Der Reichskanzler Marx bestieg das Podium, zu meiner größten Enttäuschung ohne jene "rote Mappe", von der alle vorhergegangenen Zeitungsberichte so ausführlich erzählt hatten. Ich hätte gerne gewußt, ob sie aus Papier, Leinewand oder Saffian besteht.

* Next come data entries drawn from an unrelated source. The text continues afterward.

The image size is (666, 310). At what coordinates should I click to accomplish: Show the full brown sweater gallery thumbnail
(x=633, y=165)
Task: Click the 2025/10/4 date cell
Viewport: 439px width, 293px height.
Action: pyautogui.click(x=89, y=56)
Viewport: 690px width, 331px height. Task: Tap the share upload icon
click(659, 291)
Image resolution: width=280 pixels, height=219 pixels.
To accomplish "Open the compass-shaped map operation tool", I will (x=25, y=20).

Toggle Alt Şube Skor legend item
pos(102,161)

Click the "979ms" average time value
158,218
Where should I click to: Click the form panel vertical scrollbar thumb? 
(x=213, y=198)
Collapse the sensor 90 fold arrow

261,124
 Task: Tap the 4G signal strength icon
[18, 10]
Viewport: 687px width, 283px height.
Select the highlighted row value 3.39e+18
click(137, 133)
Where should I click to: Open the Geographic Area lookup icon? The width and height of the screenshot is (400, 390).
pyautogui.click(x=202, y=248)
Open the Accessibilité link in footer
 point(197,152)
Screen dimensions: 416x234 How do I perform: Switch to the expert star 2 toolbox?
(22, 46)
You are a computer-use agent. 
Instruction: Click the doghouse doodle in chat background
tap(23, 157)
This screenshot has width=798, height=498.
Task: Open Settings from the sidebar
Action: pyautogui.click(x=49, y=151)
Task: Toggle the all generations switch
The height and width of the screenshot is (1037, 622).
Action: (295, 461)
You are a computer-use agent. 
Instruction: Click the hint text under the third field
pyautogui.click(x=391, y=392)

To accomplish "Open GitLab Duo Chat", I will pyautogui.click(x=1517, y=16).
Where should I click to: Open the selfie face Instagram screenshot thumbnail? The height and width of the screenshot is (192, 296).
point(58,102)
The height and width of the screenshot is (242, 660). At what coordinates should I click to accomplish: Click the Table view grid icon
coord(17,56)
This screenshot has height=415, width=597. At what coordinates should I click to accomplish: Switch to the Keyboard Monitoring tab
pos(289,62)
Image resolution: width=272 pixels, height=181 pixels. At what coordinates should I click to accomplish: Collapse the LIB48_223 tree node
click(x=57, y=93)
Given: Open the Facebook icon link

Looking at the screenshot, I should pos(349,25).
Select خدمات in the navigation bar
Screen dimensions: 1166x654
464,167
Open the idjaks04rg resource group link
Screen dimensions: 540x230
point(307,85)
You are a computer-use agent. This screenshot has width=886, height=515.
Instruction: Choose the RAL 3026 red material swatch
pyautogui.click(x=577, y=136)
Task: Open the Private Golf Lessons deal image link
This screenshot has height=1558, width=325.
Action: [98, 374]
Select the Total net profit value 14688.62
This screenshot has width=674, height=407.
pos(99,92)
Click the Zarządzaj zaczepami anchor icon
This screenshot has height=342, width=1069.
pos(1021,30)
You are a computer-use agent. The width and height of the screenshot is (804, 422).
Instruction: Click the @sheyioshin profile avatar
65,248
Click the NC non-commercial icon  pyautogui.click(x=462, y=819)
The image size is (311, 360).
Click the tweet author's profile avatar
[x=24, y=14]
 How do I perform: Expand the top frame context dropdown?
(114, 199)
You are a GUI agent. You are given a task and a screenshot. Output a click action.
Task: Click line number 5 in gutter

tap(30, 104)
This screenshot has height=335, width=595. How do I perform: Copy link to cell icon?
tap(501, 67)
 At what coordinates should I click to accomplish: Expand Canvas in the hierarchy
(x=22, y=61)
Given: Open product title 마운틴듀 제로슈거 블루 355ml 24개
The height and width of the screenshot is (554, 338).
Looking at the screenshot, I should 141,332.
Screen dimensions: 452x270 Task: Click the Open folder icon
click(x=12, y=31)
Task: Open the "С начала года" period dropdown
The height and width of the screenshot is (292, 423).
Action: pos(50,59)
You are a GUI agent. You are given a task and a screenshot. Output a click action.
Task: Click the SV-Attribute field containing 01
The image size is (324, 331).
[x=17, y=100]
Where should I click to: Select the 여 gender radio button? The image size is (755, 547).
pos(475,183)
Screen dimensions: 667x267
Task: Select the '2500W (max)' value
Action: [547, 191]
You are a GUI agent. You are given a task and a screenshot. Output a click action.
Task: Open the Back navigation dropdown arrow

Auf dem Platz des Reichskanzlers aber lag eine grüne Mappe, eine ausgesprochen grüne papierne Mappe. Er las die Auflösungsformel sachlich, nüchtern, von Herrn Ledebour unterbrochen. Dann dankte der Abgeordnete Fehrenbach dem Präsidenten des Hauses für die sorgfältige Geschäftsführung. Dieser aber wälzte den Dank auf die Schultern der Reichstagsbeamten ab und fuhr mit einer Grabrede fort. Er freute sich festzustellen, daß die Einigkeit des Hauses sich wenigstens in jenen Stunden während der ganzen vier Jahre gezeigt, in denen man Tote zu beklagen hatte (Welch ein furchtbarer Trost! Welch ein menschlichkeitsvernichtender Beruf, die Politik, deren Jünger erst im Angesicht des Todes voreinander Achtung bekommen!) Auch von kommenden Geschlechtern sprach der Reichstagspräsident. Auf ihr gerechtes, weil distanzierter abwägendes Urteil über den ersten Reichstag der Republik verließ er sich. Indessen weilte der Geist der Volksvertreter bereits bei der Agitation. Ich sah ihre Gesichter. Viele verrieten Ehrgeiz, wenige Geist. Einige wirkten schon wie Wahlplakate. Gebärdenspäher und Geschichtenträger tuschelten, Stimmungsbildermaler schrieben Phrasen, für den Wahlkampf engagierte Karikaturisten aller Parteien umschlichen, nach Sünden im Antlitz des Gegners suchend, die neuen Kandidaten, die alten Kandidaten. Eine große Wehmut überfiel mich Nachschrift: Die im Vorstehenden geäußerte Melancholie erhält ihre Bestätigung durch die nachträglich bekanntgewordene Verhaftung zweier Abgeordneter: des Kommunisten Frölich und des Völkischen Henning. Es ist aus Gründen der Parität geschehen. Die ausgleichende Gerechtigkeit wartete auf die Stunde, in der die Immunität erlosch.